Меня ничуть не смущало то, что мой несколько тяжеловесный кумир, по слухам, был довольно легкого поведения. Напротив, это вселяло в меня надежду на будущее. Но пройдут еще долгие годы, пока молодой петушок превратится в петуха.
А до тех пор, во всяком случае летом, у меня хватало дел и без нее. Ведь у нас бушевала война. И доблестный капитан-гугенот Эмманюэль Конт, укрывшись со своими единоверцами за стенами крепости Мальвиль, героически отражал атаки злодея Мейсонье, командующего войсками Лиги. Конечно, это был самый настоящий изверг, ведь он собирался разграбить замок и вырезать его обитателей-еретиков – мужчин и женщин.

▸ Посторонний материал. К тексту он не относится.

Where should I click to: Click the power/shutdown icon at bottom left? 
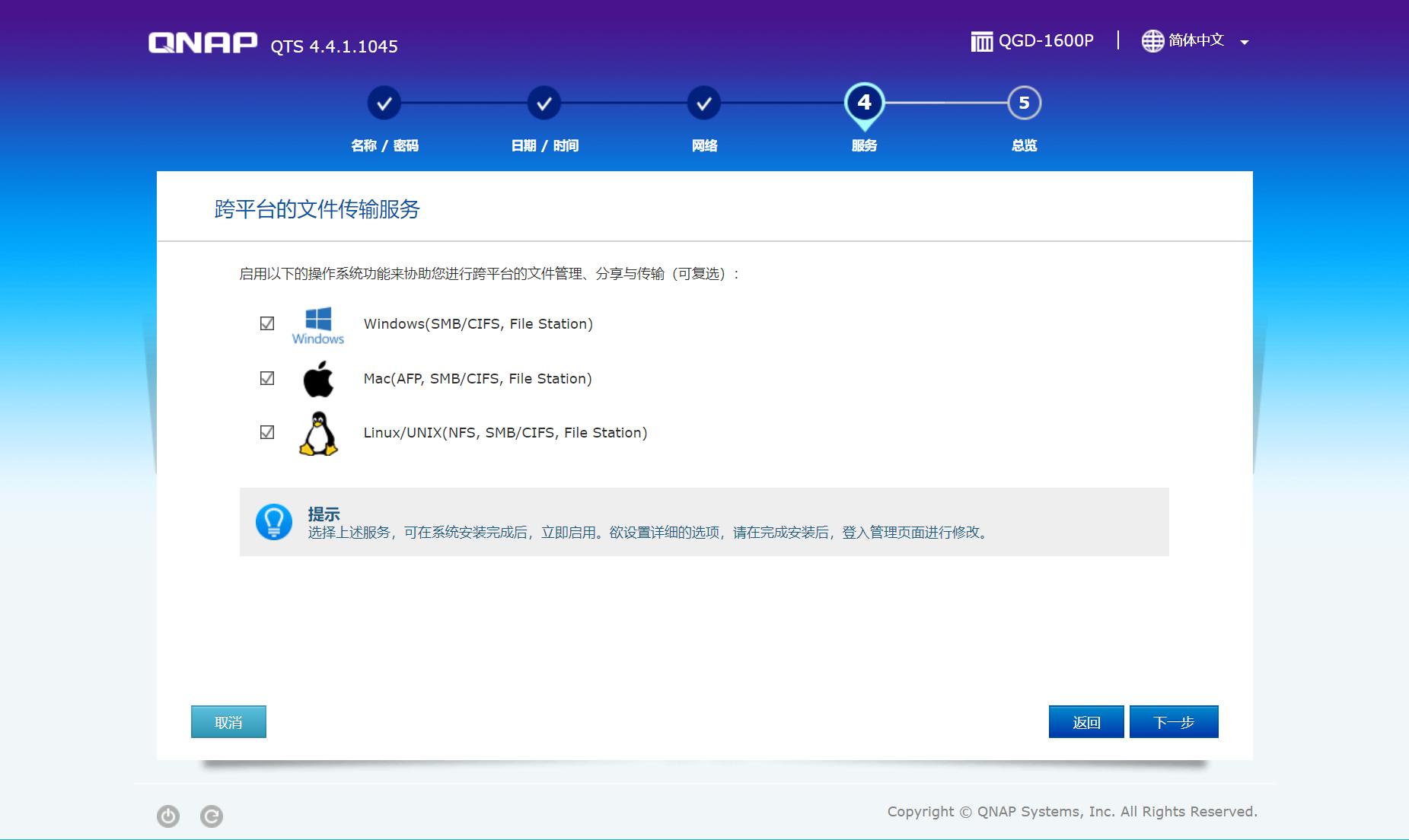[x=168, y=816]
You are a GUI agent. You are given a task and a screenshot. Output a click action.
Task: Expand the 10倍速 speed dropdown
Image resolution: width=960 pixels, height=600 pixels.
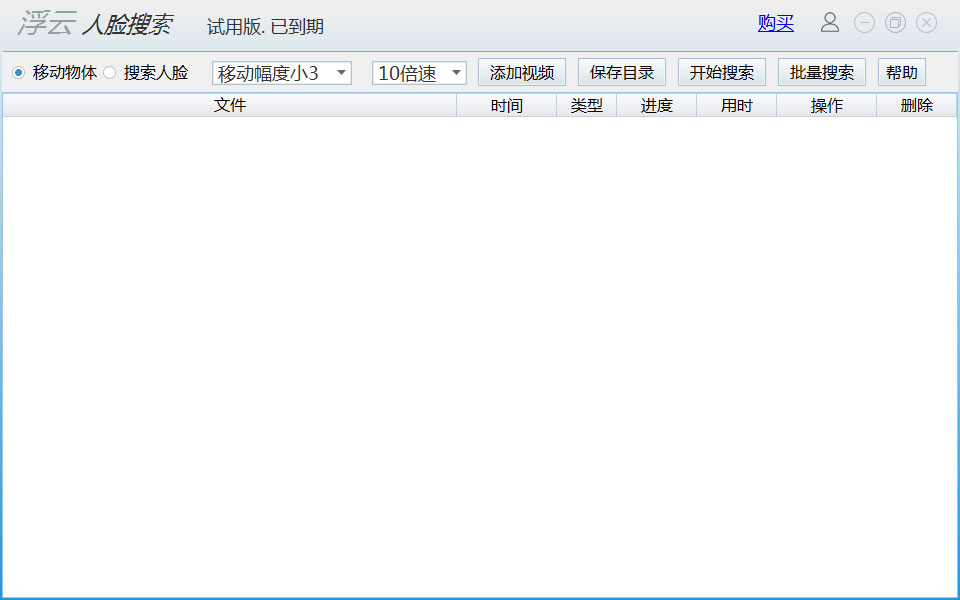coord(419,73)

Женщин у нас изображали увесистые вязанки хвороста, детей – вязанки поменьше.
Мы не договаривались заранее, кто должен был победить, победа добывалась в честном бою. Каждый, в кого попадало или даже кого слегка касалось копье, стрела или камень – а в рукопашном бою острие шпаги, – должен был вскрикнуть: «Готов!»– и рухнуть наземь. Выло дозволено законом после окончания битвы добивать раненых и умерщвлять женщин, но строго запрещалось насиловать их, как это однажды пытался сделать верзила Пейсу, набросившись на объемистую вязанку хвороста. Мы были чисты и суровы, подобно нашим предкам. Во всяком случае, на людях. А хочешь распутничать в одиночку – твое личное дело.
Однажды мне выпала редкая удача: пустив стрелу с крепостной стены, я угодил в самую грудь Мейсонье. Вождь Лиги упал. Высунув голову из бойницы и потрясая кулаком, я громовым голосом крикнул:
– Смерть тебе, католическая сволочь!
Мой трубный глас поверг в оцепенение противника. Нападающие забыли даже, что у них есть щиты, и гугенотские стрелы тут же поразили их всех до единого.
Тогда я медленно вышел из крепости, приказал своим лейтенантам Колену и Жиро прикончить Дюмона и Конда, а сам перерезал шпагой горло Мейсонье.
Долговязого Пейсу я прежде всего лишил предмета его особой мужской гордости, а затем, вонзив ему шпагу в грудь, я несколько раз повернул ее в ране, «ледяным голосом» вопрошая, нравится ли это ему. Я всегда приберегал долговязого Пейсу напоследок, уж очень здорово он умел хрипеть.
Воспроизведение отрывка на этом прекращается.